AI-supported tools for reflective writing previously developed and evaluated in the lab, such as Pensée, MindMate, and Reflectium, have demonstrated clear benefits in improving the depth and structure of learners’ reflections during use. However, these gains often fail to transfer once the support is removed, with learners reverting to near baseline performance. This limitation highlights a key design gap: current systems treat scaffolding as a static or binary feature rather than a temporary support that should gradually diminish as learners gain competence. While the concept of fading support has been discussed in adjacent research, it has not yet been systematically designed or evaluated in the context of reflective writing, where metacognitive skill development requires careful transition to independence.The goal of this project is to design and study a system that gradually decreases the level of AI support during reflective writing, with the aim of promoting durable skill transfer.
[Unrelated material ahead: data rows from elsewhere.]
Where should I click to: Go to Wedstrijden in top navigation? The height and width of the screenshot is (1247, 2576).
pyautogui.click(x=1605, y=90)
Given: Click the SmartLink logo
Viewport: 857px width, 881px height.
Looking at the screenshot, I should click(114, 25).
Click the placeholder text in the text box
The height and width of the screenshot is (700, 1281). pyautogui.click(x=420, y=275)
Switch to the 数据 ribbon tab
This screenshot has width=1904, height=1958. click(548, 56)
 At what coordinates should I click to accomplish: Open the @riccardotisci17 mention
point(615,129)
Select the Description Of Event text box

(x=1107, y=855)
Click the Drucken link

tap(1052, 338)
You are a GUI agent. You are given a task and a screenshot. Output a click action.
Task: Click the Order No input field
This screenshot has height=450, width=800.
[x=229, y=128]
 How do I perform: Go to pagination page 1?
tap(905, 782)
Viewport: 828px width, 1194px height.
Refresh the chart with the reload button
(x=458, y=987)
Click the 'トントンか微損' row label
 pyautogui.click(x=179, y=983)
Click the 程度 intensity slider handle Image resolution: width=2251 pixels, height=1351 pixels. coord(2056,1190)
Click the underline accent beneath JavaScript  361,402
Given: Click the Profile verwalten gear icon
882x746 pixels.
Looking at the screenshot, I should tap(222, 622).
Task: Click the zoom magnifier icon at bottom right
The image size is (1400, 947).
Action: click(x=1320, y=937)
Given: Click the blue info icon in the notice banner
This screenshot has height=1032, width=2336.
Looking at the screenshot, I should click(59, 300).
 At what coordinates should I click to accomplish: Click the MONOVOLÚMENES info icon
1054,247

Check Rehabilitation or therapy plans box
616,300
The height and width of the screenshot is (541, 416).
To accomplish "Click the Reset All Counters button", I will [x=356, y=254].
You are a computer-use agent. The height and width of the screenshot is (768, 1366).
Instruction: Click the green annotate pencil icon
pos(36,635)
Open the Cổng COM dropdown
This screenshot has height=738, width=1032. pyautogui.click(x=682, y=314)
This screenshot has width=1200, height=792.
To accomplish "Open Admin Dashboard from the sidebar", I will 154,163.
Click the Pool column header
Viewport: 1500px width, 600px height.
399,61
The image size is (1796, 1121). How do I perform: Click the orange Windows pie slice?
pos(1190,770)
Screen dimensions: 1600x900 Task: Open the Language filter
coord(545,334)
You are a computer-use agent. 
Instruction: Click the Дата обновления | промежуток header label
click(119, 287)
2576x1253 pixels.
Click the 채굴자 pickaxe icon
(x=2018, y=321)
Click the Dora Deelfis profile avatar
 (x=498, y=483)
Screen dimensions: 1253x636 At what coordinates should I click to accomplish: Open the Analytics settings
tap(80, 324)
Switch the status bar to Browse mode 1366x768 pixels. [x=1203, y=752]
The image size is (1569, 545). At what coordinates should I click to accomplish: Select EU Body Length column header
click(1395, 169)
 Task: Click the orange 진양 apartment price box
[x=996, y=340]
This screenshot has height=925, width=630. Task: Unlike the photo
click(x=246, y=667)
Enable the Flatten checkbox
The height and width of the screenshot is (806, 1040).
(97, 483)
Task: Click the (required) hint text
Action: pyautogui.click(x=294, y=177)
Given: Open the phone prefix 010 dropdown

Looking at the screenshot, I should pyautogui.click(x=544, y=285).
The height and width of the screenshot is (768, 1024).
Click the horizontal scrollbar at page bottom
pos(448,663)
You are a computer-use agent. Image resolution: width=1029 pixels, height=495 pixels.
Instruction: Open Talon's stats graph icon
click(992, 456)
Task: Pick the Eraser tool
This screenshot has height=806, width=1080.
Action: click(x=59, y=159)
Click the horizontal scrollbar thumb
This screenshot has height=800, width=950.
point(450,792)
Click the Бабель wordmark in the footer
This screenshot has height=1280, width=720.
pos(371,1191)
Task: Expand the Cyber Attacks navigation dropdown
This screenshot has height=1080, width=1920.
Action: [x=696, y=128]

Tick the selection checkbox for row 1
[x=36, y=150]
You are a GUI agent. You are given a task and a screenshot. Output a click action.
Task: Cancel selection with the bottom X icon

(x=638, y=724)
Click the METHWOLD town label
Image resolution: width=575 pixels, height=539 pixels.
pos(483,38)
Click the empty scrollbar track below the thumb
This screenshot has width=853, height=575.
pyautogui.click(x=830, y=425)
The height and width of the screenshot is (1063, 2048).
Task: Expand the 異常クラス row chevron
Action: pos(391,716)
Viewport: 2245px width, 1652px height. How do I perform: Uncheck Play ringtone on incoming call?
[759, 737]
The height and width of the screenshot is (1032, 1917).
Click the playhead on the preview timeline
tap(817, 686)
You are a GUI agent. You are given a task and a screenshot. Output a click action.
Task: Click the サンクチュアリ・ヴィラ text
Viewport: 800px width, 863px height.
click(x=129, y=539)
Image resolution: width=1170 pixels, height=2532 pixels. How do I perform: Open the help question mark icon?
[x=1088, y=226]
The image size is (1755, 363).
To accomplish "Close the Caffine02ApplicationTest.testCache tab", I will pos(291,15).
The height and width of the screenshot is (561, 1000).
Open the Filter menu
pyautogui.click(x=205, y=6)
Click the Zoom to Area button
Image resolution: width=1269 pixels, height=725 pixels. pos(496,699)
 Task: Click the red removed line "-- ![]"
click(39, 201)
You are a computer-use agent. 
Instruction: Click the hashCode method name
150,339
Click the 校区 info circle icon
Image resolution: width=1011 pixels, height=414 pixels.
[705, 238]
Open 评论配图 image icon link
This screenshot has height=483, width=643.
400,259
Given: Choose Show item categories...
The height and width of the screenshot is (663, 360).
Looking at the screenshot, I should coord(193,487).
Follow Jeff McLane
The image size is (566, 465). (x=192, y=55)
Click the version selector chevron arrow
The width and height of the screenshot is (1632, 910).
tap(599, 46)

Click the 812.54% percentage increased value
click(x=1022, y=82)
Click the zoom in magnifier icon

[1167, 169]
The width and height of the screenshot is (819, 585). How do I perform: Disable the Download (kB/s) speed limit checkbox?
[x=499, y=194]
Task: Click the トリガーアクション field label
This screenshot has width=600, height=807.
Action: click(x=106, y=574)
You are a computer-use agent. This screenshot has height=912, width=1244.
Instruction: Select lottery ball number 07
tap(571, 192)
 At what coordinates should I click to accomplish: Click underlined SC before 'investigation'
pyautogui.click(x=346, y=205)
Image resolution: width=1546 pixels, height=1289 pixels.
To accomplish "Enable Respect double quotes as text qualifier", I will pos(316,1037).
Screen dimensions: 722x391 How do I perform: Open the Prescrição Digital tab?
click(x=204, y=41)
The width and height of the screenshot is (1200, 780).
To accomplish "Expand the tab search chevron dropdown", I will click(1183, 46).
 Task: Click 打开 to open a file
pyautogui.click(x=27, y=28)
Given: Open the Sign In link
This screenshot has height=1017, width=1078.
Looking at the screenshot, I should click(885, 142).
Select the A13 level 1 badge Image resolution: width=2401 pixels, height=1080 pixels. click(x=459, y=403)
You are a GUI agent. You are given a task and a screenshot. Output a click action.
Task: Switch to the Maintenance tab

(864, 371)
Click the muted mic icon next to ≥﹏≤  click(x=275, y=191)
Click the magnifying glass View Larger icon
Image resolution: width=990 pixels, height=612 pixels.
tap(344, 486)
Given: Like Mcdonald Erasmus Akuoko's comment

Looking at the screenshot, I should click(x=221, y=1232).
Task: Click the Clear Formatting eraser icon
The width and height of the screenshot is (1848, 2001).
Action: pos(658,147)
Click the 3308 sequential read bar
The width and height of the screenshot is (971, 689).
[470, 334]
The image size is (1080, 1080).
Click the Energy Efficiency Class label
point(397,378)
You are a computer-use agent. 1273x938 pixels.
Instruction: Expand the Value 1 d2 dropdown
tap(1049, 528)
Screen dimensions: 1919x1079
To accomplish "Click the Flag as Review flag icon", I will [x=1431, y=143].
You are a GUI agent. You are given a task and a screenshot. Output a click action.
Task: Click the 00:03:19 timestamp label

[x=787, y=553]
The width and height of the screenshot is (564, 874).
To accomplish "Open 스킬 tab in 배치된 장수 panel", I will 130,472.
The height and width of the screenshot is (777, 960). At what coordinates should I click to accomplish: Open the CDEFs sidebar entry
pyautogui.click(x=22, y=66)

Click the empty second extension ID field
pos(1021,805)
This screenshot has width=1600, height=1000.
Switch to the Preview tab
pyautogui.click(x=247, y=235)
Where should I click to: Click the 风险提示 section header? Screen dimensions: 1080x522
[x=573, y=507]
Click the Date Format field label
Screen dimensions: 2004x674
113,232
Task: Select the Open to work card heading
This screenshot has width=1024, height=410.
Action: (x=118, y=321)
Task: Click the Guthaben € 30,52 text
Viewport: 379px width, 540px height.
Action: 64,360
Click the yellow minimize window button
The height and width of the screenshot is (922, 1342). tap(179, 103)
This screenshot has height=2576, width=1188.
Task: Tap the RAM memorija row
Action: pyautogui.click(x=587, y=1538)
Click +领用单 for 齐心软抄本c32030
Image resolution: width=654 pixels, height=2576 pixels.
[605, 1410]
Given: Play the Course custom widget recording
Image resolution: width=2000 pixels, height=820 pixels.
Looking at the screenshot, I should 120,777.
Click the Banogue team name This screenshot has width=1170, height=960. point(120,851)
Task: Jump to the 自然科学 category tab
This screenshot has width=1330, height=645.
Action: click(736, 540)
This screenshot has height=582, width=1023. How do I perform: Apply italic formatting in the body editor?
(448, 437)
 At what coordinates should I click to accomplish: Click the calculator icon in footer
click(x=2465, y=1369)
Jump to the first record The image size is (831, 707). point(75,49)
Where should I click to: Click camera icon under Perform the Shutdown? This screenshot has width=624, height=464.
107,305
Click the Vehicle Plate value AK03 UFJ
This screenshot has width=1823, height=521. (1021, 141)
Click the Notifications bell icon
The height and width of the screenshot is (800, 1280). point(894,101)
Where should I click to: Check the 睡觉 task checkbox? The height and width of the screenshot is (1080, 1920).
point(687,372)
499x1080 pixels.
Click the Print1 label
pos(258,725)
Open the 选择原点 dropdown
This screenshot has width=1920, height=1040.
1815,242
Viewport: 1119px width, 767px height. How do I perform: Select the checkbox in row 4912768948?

Building on existing conversational agent–based frameworks (e.g., cognitive process theory–based scaffolding), the project will investigate how learners adapt to decreasing levels of support and what design features enable a successful transition to independent reflection.

Objectives:

Design a reflective writing system that implements staged reduction of AI support (e.g., from full conversational scaffolding to minimal prompts to no support).
Investigate how learners perceive and respond to the gradual withdrawal of scaffolding, including the strategies they develop to maintain reflection quality.
Examine whether fading support increases learners’ metacognitive awareness and sense of ownership over their reflections.
Develop and evaluate NLP models to be able to provide reflective writing support.
Conduct a user study (likely qualitative, e.g., multi-session use with think-aloud protocols and interviews) to inform the design of future large-scale classroom evaluations.

Requirements:

Interest in: LLMs, writing support with AI, human-computer interaction, educational technology

Skills: NLP and machine learning (knowing front-end is a bonus)

Level: Master

Project 5: In-the-Moment Capture for Enhancing Reflective Writing

Reflective writing in vocational and experiential learning contexts typically relies on late retrospective recall, often hours or days after an event. This delay introduces well-documented limitations, including memory decay and reconstruction biases, which reduce the richness and accuracy of reflections. While prior work in vocational education emphasizes the importance of reflection-in-action alongside reflection-on-action, existing AI-supported reflection tools focus almost exclusively on the latter. As a result, learners miss the opportunity to capture immediate observations, emotions, and questions that could serve as valuable input for later reflection.This project addresses this gap by designing a lightweight system for in-situ capture of learner experiences and integrating these captures into subsequent reflective writing. By bridging real-time experience capture with structured reflection, the project explores how grounding reflections in authentic, moment-level data affects both the writing process and its outcomes.

Objectives:

Design a tool that enables learners to capture brief in-situ inputs (e.g., text, voice, or other modalities) during learning experiences.
Integrate captured data into a structured reflective writing interface, augmented with AI-based support.
Analyze how learners engage with the capture tool, including the types of inputs they produce (e.g., observational, emotional, or question-based).
Develop and evaluate NLP models to be able to provide reflective writing support.
Conduct qualitative or mixed-method studies (depending on access and classroom availabliity) to inform future controlled experiments in authentic educational settings.